25歳になった今、未来の自分に宛てて書こうとしているこの手紙は、現在抱える不安のはけ口になっている。
それも無理はない。
現在、“クォーターライフ・クライシス”、つまり人生の4分の1が過ぎた頃に訪れる幸福感の低迷期の真っ只中。何をしても隣の芝生が青く見えて虚しい気持ちになる。

そんな私の仕事用のインスタグラムは虚栄心に満ち溢れている。
愛読書に花を添えて撮った写真や、ラジオブースに佇む私の写真を載せることで、丁寧な暮らしをしているラジオパーソナリティに見えるようにはったりをかましているのだ。
そのアカウントとは裏腹に、私生活用のインスタグラムはナースコール的な役割を果たしている。
ストレスを溜め込みやすい私は、心の火山が噴火する寸前で、ストーリーを通してSOSを出す。そのストーリーを見て連絡をくれる心優しい友人たちに支えてもらっている。

同年代の友人たちの仕事もひとしきり落ち着いて、インスタグラムには婚姻届に指輪が添えられた写真や有休を使って行った旅行の投稿で溢れ返っている。その甲斐あって、私へのオススメ投稿までブライダル関連や旅行関連のものばかり。幸せオーラに心が蝕まれてしまいひねくれた性格に拍車がかかるので極力開かないようにしている。

生きることってこんなにハードだったっけ?

美容部員もコールセンターの仕事も身体が弱いために1年も続かなかった私。
今は体調に気遣いながらリハビリの一環でラジオの仕事をしている。
のちのちはラジオを極めるのもありだし、今ご縁があって書くようになったエッセイを仕事にするのも憧れる。
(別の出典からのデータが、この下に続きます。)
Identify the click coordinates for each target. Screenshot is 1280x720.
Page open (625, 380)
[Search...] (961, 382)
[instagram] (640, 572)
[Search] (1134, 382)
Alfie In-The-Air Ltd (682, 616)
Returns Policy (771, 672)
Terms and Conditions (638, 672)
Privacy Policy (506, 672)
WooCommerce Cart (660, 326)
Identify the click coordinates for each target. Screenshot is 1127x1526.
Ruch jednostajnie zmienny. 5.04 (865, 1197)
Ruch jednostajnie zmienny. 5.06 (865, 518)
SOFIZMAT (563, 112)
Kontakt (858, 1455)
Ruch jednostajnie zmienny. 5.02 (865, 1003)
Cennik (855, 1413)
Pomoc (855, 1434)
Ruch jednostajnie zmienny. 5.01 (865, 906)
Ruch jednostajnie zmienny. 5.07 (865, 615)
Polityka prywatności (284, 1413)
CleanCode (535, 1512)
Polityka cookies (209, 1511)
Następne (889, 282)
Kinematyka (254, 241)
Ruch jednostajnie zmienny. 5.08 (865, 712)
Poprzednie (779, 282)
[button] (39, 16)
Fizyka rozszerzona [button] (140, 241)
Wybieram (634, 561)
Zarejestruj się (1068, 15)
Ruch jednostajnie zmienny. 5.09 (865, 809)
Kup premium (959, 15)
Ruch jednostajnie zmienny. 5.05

しかし時折まだ見ぬ未来に期待するのがしんどくなって、この“人生ゲーム”をリタイアするか、潔く私のことをよく思ってくれる人と結婚して専業家政婦にしてもらえたらななんて生ぬるいことを考えてしまう。

こんなに生きることってハードだったっけ?これまでが恵まれすぎていたのか?もしかしたら今も他の人より恵まれているのか?

考えれば考えるほど、これまでの選択をしてきた自分を認めてあげられなくて自己嫌悪に陥る。
そんな私の最近の口癖は「あっという間に1日が終わっちゃう」。
毎日の生活のルーティンすらこなすのが困難になってしまった私。
洗濯をしたりお風呂に入るだけでも「でかした!」と思っている。
リハビリも終えて本格的に働けるようになるには心療内科の診断書や区役所での手続きが必要で、少しずつしか歩みを進めることができない。

こんな私を認めてくれるのは、他の誰でもなく自分だけ

先日、久しぶりに会った親友に私の苦しい胸の内を話した。
彼女は常日頃から私のことを気にかけてくれており、体調に気遣いながらラジオの仕事をしていることはすでに知ってくれている。
彼女と話す中で気付けたこと、それは仕事用のインスタグラムしか見ていない友人は「私のキラキラした一面しか見えていない」ということだ。

かくいう私も私生活用のインスタグラムで、入籍したばかりの友人や楽しかった旅行に心を弾ませる友人のキラキラした部分しか見えていないことを知った。
彼女との会話を通して、入籍と同時に「稼ぎ頭がいるなら」と左遷されてしまった友人もいれば、毎晩終電で帰る多忙さに心身共に疲弊している友人が貯まりに貯まった有休を消化していたことも知った。

SNSが普及した今、“クォーターライフ・クライシス”に拍車がかかってしまう子は少なくない。
今の自分を自分自身が認めてあげられたらいいのだけれど、それがなかなか難しい。
10歳の頃のように無邪気なまなざしで未来に希望を持つ純白さも、いつの間にか黒々とくすんでしまった私。
そんな私を認めてくれるのは、他の誰でもなく自分しかいないと思っている。
今の自分が自分自身を認めてあげるために、出来ることなら10年後の私に会ってみたい。そして「大丈夫だよ、これまでよく頑張ってきたね」と認めながら優しく抱き締めてほしい。